◆ **Task statement**
Nothing but the lines from the one showing "You are a GUI" through the final line of the data below belongs in the answer, duplicated exactly and without pictures.

[Stored data]
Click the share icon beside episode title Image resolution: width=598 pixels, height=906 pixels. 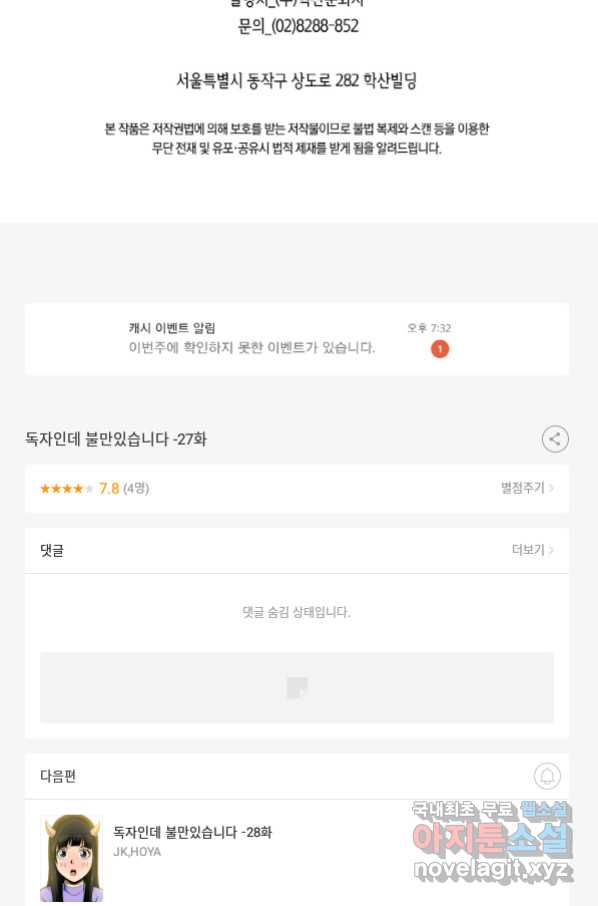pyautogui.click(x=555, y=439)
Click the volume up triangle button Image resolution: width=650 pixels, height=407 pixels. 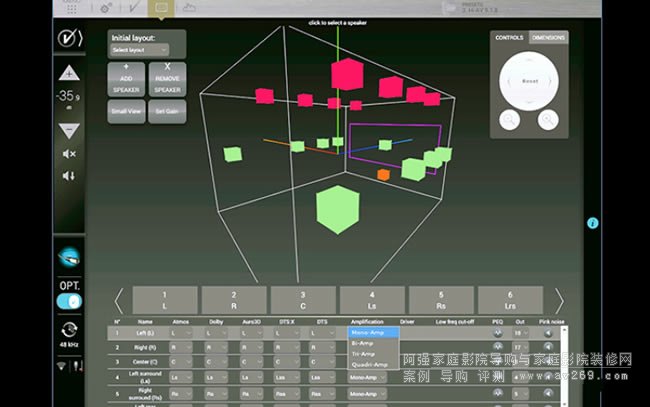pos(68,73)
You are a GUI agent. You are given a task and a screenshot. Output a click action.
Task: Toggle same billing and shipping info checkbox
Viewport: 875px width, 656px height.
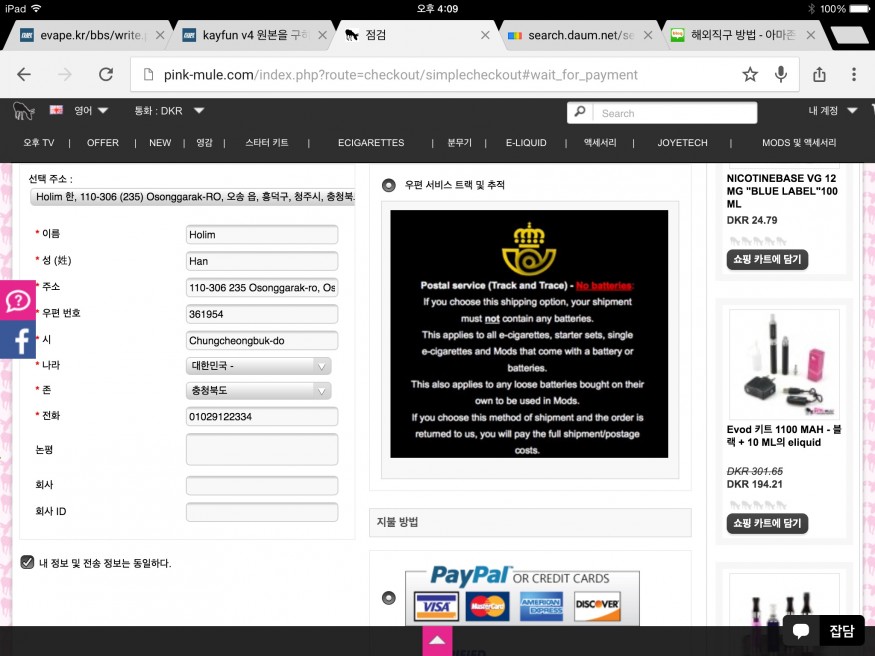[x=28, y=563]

◆ **Solved problem**
You are a GUI agent. You are given a task and a screenshot. Output a click action.
Task: Toggle same billing and shipping info checkbox
Viewport: 875px width, 656px height.
[x=28, y=563]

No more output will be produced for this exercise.